## PROBLEM TO SOLVE
Go through the entries below line by line and tally those holding "sách"; write only the tally.

## EXERCISE MATERIALS
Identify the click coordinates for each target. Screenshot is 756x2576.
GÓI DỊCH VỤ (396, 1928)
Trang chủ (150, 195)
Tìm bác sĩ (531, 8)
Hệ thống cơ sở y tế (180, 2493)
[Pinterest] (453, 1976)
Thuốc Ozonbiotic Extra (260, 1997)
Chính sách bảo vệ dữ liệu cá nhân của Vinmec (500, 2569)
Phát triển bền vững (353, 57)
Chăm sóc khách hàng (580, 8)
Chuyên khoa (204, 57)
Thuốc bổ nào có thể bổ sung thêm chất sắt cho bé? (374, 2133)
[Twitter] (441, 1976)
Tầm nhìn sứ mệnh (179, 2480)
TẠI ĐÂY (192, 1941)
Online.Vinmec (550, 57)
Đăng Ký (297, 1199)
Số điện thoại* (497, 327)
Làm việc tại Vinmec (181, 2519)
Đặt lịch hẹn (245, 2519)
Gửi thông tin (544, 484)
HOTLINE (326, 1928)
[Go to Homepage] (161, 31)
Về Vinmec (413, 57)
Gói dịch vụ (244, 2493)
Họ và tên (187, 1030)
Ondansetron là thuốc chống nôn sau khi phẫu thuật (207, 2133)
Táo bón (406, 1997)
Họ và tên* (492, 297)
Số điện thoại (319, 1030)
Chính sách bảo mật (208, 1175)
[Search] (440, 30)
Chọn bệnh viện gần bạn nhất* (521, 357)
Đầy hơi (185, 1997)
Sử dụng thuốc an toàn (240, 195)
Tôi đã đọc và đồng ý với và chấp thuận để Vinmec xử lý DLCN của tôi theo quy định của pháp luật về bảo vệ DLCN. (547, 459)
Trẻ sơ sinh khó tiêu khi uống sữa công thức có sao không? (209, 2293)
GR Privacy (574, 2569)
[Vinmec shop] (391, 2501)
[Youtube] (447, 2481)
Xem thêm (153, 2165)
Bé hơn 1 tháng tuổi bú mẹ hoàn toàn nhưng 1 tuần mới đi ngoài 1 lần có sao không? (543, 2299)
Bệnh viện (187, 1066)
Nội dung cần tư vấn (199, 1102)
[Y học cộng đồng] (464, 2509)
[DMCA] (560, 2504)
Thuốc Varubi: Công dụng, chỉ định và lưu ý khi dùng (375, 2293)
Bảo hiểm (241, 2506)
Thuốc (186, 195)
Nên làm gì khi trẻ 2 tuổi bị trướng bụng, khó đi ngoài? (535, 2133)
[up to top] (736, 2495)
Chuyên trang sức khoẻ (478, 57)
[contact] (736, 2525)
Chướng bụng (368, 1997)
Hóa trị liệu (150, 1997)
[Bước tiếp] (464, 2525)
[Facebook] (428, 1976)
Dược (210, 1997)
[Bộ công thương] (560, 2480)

## SOLVED PROBLEM
2